▸ **DIRECTIVE**
Starting at the line that has "This screenshot has height=303, width=409." and continuing through the final line, write these lines out again, requests included, shifting every coordinate in the answers by -17. Leave the pictures out.

* START LISTED RECORDS *

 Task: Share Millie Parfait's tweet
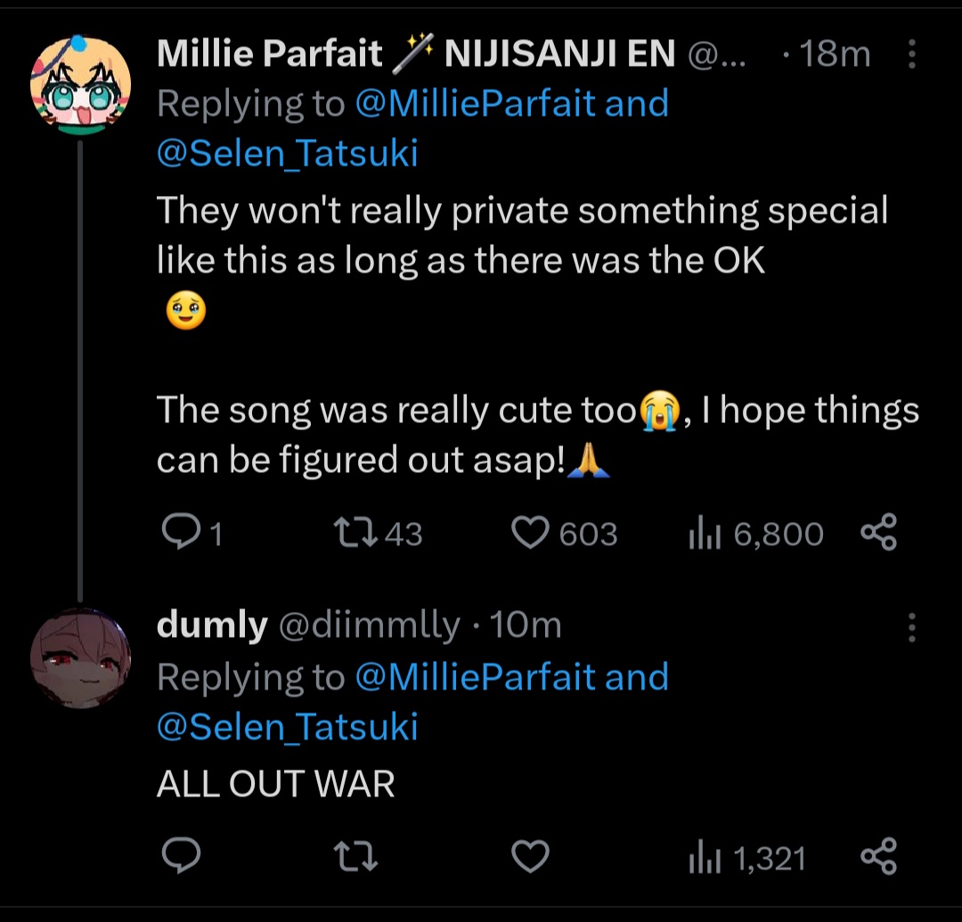(x=878, y=534)
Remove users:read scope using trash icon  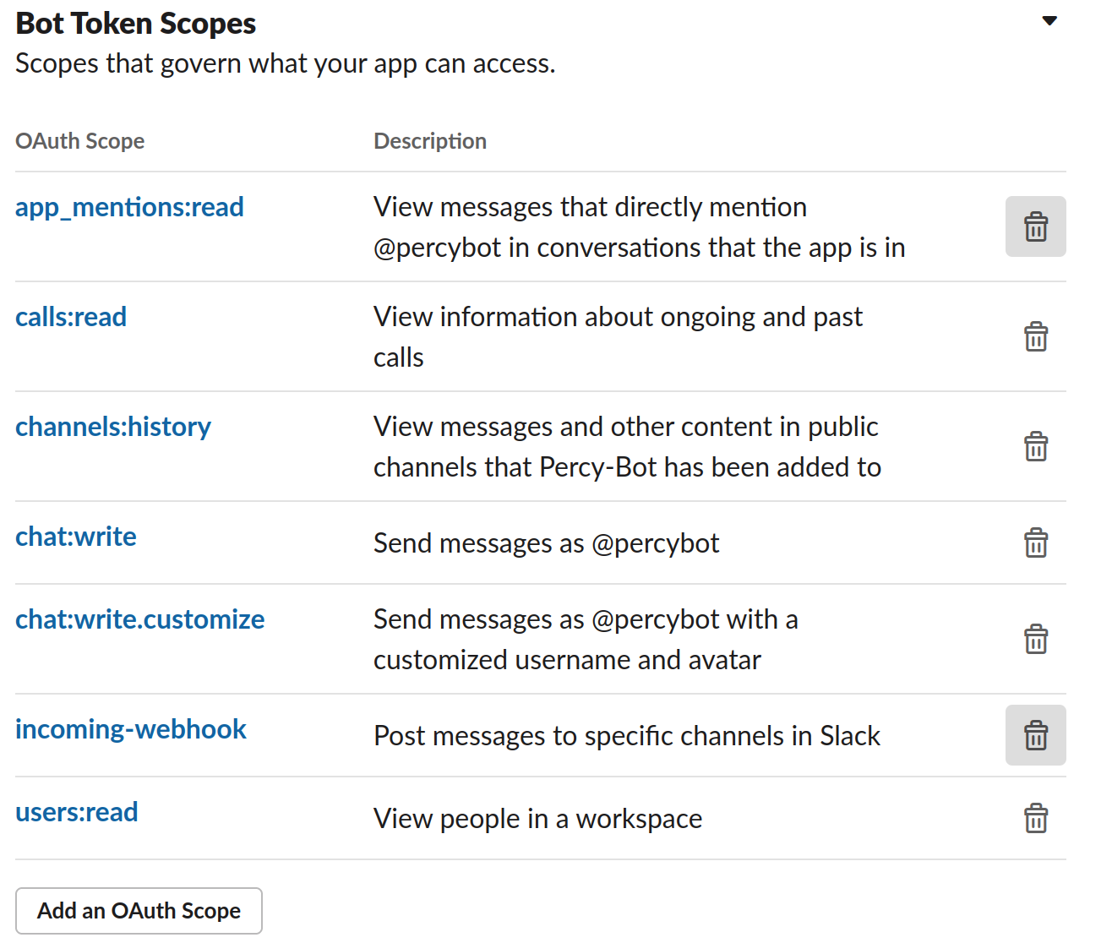pos(1035,818)
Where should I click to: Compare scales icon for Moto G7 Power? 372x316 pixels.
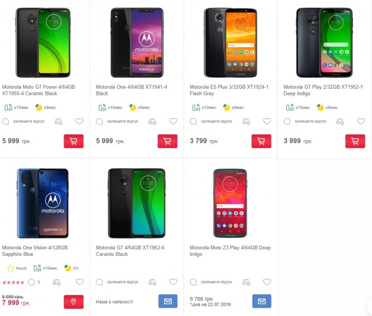click(58, 122)
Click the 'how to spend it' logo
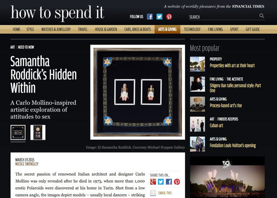 point(57,13)
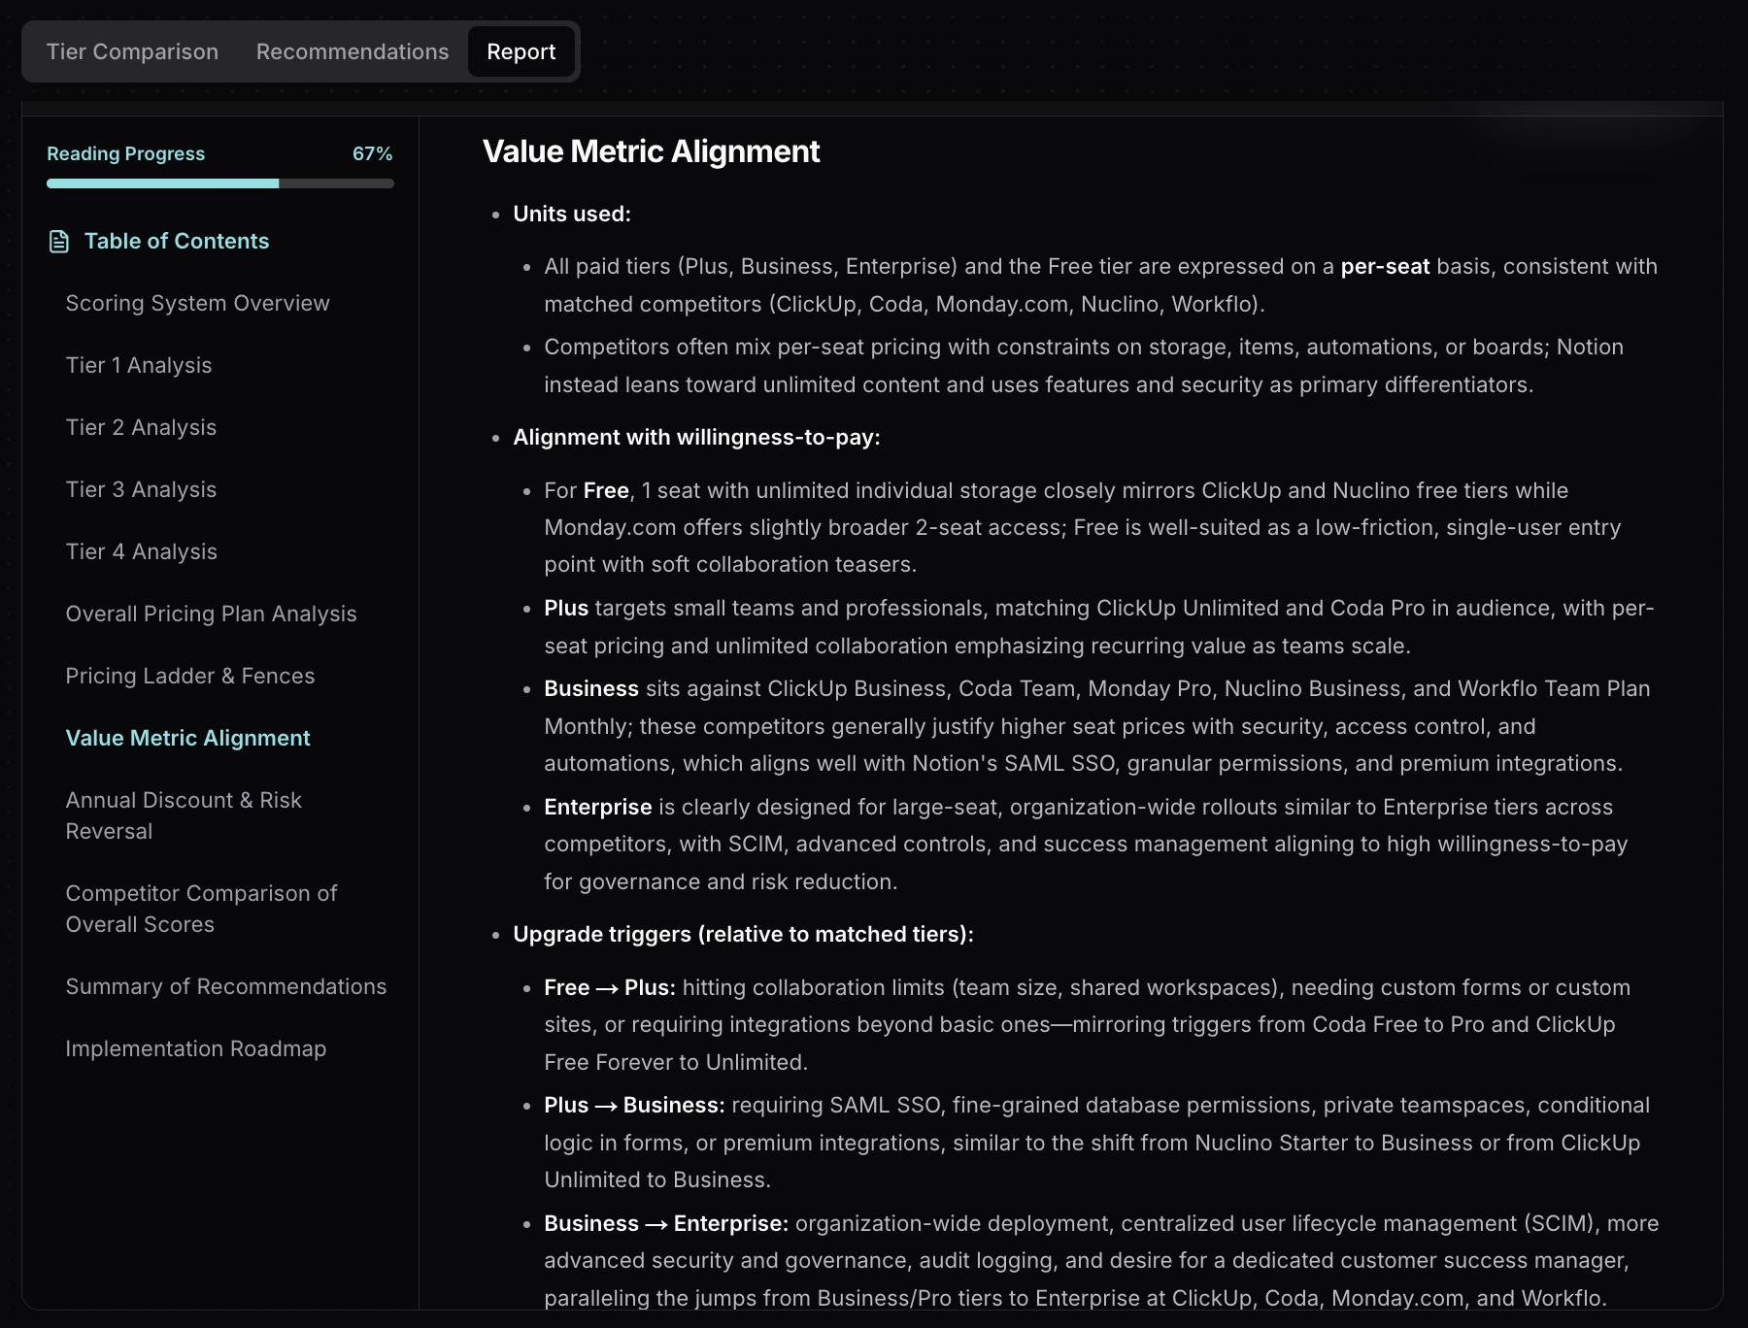This screenshot has width=1748, height=1328.
Task: Click the Table of Contents document icon
Action: click(57, 243)
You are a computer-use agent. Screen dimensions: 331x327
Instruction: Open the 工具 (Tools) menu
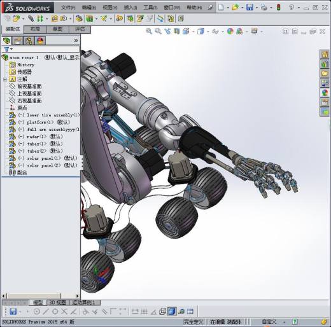coord(150,8)
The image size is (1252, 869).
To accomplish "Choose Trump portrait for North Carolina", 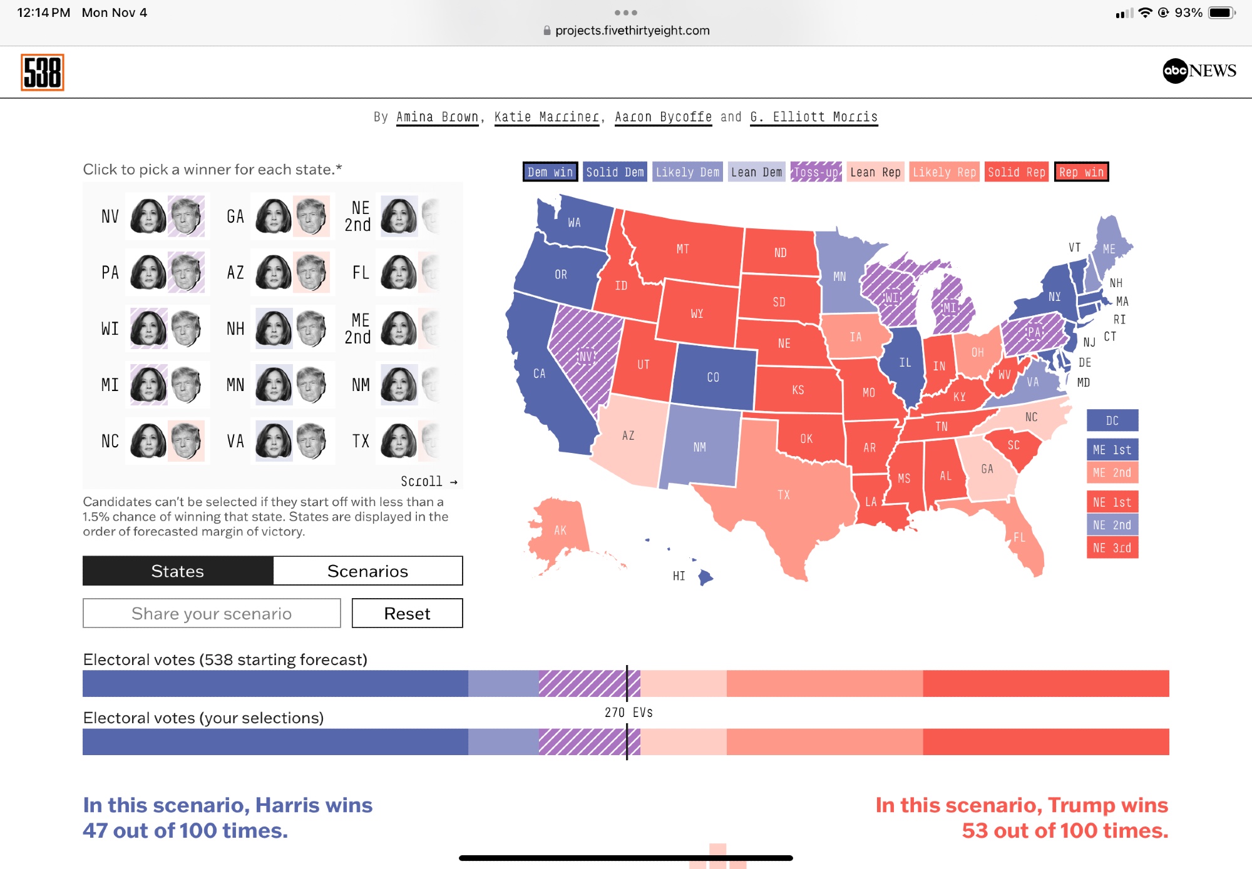I will [186, 441].
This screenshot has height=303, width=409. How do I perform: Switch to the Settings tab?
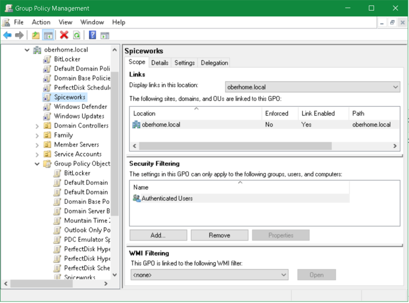[185, 63]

* END LISTED RECORDS *

▸ **THE RESULT**
This screenshot has height=303, width=409. How do I perform: Switch to the Settings tab?
[168, 46]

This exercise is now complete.